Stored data

--- START ---

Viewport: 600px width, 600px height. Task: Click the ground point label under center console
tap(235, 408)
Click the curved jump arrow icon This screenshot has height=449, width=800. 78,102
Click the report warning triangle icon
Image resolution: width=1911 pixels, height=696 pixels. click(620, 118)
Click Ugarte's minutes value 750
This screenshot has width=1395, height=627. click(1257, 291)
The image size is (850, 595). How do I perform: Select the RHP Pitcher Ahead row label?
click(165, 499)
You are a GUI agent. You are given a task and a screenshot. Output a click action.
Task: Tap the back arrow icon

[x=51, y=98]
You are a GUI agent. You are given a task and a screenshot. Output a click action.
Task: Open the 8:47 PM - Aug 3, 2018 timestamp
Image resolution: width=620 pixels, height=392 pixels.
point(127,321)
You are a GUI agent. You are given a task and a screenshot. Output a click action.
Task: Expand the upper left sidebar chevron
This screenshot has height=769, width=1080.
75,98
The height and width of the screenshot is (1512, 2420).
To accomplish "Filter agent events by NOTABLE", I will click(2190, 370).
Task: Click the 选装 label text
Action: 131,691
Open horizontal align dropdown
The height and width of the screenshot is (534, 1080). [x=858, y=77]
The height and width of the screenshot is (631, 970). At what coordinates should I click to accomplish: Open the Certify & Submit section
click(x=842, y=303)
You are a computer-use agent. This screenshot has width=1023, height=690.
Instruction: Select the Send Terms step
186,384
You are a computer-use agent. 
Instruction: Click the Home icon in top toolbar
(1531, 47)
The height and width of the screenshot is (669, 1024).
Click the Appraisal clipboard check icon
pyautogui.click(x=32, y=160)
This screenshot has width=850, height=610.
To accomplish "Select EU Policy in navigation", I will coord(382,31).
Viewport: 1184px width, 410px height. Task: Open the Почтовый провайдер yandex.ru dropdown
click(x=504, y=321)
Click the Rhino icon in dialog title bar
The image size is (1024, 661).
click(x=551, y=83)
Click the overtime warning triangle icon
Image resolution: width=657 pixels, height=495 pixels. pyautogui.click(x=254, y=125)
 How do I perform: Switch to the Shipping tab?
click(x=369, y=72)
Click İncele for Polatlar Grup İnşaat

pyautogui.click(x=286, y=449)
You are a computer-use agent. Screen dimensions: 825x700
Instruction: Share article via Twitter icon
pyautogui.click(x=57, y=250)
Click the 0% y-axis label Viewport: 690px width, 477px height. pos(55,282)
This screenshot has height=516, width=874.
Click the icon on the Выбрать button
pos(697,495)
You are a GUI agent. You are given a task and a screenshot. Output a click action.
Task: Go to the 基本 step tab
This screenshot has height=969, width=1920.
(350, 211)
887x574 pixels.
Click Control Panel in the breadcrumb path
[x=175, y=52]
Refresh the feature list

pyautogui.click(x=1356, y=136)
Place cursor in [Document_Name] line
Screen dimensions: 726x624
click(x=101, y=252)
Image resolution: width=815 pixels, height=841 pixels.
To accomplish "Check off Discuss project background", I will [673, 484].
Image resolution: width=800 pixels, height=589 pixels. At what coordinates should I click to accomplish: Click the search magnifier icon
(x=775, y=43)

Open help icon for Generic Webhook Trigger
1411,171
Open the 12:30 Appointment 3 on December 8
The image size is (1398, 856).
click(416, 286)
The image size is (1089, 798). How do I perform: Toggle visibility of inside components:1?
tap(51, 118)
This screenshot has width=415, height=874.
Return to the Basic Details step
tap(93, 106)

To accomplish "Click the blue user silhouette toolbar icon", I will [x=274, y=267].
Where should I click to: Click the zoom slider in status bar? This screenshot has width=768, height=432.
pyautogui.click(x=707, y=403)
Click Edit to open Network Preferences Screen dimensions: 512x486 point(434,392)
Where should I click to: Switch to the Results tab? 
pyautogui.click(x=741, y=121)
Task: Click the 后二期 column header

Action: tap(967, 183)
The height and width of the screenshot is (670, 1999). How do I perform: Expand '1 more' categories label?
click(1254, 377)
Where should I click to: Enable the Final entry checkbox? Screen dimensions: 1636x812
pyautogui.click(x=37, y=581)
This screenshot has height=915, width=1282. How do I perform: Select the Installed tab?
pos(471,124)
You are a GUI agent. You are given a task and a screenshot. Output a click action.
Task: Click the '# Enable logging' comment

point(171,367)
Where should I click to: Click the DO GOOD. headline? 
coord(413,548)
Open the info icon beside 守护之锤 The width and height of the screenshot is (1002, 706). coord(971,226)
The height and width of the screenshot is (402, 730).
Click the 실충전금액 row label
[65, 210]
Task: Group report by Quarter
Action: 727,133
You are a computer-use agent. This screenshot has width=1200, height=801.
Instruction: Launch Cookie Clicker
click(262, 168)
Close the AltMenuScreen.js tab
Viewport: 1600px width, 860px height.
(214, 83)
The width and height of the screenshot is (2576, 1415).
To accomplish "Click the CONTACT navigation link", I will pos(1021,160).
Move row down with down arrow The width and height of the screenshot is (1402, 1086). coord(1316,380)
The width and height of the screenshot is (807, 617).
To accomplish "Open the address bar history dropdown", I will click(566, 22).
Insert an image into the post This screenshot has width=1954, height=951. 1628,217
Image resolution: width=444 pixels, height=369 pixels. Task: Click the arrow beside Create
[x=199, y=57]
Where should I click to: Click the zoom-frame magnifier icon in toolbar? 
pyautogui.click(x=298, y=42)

--- END ---

◆ **What you have to do**
Your answer should be one number, the count of lines in the records that contain the word "computer".

◆ **Answer space**
4